[Material provided Boundary: Start]

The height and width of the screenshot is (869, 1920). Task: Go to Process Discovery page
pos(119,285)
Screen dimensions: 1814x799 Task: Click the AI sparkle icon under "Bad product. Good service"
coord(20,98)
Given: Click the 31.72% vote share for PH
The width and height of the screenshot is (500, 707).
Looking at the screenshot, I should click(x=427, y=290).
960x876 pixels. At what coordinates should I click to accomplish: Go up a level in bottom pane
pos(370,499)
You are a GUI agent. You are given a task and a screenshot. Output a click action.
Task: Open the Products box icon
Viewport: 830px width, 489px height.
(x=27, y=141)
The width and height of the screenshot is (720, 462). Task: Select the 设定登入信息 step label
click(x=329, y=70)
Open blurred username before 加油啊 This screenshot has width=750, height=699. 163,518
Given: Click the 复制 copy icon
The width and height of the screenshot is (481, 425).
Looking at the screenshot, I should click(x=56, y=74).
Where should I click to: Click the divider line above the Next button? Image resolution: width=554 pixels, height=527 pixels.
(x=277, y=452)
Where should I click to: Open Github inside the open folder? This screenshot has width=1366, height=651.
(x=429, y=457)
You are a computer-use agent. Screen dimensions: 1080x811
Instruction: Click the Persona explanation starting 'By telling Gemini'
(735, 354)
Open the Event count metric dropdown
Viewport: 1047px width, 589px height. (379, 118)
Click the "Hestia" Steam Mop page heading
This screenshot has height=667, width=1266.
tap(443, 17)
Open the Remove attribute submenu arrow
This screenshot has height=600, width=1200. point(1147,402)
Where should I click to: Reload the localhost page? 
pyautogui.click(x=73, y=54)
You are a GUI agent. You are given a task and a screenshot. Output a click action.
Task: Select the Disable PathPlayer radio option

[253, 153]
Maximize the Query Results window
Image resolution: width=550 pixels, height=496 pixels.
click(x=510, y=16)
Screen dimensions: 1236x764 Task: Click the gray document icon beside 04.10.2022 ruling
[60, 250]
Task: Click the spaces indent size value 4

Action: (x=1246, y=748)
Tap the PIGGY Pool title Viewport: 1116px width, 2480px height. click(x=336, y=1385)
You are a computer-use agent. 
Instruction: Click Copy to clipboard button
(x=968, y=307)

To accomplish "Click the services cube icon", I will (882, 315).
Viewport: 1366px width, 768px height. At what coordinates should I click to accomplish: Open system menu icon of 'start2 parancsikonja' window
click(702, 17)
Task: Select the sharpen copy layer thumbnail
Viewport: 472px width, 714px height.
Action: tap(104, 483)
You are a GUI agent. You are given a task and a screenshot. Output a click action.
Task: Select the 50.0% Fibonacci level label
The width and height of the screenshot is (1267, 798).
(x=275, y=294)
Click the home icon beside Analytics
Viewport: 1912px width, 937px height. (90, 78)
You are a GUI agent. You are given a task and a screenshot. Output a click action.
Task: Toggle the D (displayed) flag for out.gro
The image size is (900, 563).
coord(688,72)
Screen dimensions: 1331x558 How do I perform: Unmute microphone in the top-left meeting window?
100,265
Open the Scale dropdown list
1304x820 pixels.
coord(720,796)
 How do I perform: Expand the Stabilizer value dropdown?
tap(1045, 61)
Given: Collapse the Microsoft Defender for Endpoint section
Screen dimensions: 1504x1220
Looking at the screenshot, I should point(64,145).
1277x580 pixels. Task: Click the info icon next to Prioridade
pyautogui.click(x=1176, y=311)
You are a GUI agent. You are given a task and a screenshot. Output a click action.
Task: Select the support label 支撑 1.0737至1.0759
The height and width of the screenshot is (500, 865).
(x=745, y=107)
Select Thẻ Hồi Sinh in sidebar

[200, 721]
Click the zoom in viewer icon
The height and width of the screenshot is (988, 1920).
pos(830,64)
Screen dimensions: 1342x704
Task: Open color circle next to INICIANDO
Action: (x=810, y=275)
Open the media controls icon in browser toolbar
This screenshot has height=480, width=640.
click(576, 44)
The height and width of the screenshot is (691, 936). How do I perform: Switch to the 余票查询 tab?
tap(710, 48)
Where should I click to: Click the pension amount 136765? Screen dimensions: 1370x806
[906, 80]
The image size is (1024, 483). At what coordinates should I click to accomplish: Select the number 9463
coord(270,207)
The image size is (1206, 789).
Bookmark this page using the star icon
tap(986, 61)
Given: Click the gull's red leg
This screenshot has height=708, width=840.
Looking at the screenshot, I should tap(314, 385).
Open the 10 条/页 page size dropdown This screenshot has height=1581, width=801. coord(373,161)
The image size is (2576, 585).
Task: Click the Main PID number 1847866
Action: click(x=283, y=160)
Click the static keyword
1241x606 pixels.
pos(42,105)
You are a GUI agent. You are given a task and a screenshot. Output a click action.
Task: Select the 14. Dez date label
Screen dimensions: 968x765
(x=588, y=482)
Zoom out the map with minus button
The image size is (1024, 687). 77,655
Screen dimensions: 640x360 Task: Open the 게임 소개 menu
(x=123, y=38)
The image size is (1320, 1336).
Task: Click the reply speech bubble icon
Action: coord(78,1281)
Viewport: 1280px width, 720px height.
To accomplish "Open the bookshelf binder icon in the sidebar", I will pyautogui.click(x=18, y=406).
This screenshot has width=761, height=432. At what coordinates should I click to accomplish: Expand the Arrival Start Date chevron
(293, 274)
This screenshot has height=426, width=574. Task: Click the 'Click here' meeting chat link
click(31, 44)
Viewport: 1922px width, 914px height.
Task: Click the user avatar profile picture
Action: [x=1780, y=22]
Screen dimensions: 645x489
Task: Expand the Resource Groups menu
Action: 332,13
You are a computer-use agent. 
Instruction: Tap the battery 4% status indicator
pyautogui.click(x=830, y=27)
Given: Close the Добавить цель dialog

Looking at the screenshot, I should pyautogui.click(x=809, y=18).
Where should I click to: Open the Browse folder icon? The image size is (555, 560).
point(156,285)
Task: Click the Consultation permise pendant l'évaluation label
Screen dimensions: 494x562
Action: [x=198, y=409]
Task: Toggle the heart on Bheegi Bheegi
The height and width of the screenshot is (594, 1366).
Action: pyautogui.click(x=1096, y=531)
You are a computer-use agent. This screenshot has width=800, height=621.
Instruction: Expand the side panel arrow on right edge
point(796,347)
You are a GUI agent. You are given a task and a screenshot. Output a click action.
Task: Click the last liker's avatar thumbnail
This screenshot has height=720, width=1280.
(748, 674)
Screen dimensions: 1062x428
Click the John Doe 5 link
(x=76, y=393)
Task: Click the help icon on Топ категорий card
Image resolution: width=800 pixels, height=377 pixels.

[Material provided Boundary: End]

> **Instructions to follow**
Using the entries above, give again each line from the one containing "The height and width of the screenshot is (594, 1366)." through the last line, exactly and only those.

> **Result**
The height and width of the screenshot is (594, 1366).
Action: pyautogui.click(x=1096, y=531)
You are a computer-use agent. This screenshot has width=800, height=621.
Instruction: Expand the side panel arrow on right edge
point(796,347)
You are a GUI agent. You are given a task and a screenshot. Output a click action.
Task: Click the last liker's avatar thumbnail
This screenshot has height=720, width=1280.
(748, 674)
Screen dimensions: 1062x428
Click the John Doe 5 link
(x=76, y=393)
Task: Click the help icon on Топ категорий card
Image resolution: width=800 pixels, height=377 pixels.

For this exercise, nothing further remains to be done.